> Your objective
Please repeat the whole listing exactly, but leave the pictures out.
———
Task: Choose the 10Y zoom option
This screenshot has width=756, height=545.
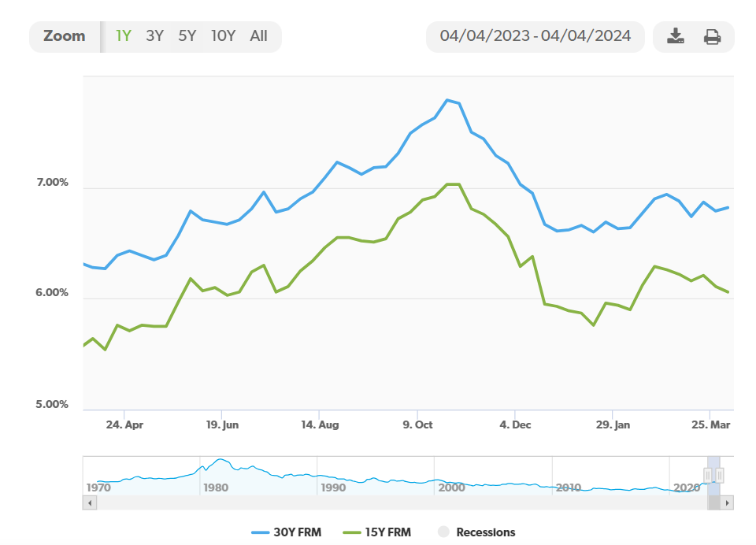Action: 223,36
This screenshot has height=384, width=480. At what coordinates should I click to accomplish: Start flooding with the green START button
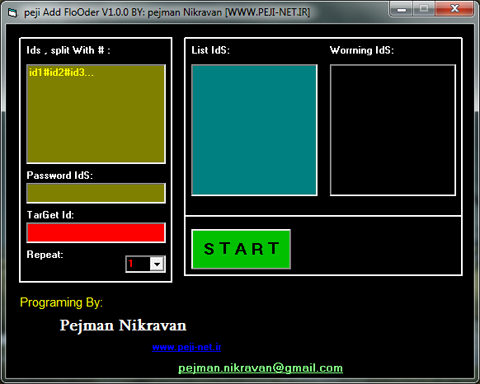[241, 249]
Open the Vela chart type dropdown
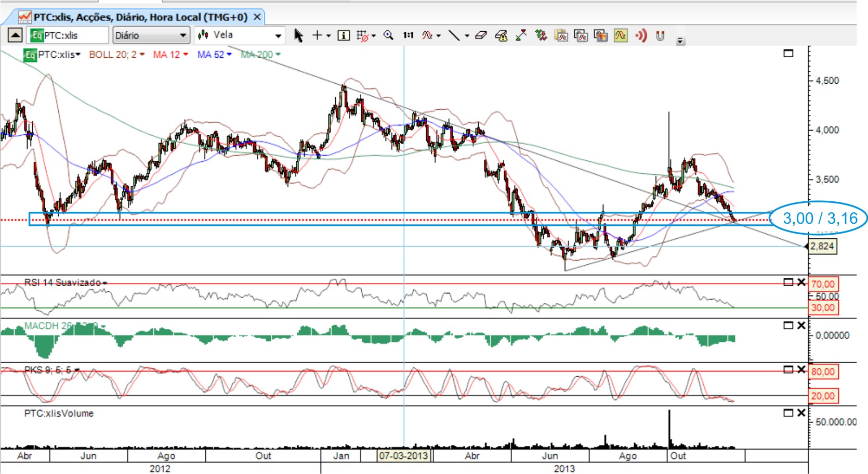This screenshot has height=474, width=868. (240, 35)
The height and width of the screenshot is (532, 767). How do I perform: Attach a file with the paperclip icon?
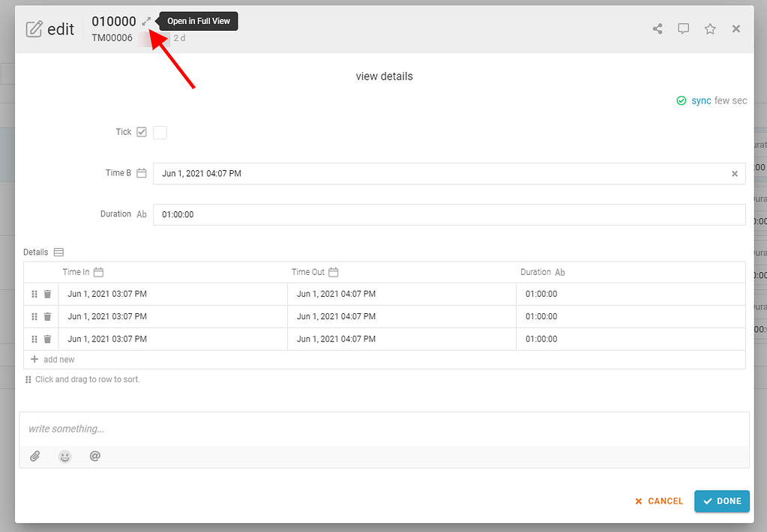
———
> Task result
Task: Choose the 10Y zoom option
This screenshot has width=756, height=545.
Action: 223,36
This screenshot has height=384, width=480. At what coordinates should I click to accomplish: Start flooding with the green START button
[241, 249]
Open the Vela chart type dropdown
This screenshot has height=474, width=868. (240, 35)
The height and width of the screenshot is (532, 767). How do I perform: Attach a file with the paperclip icon?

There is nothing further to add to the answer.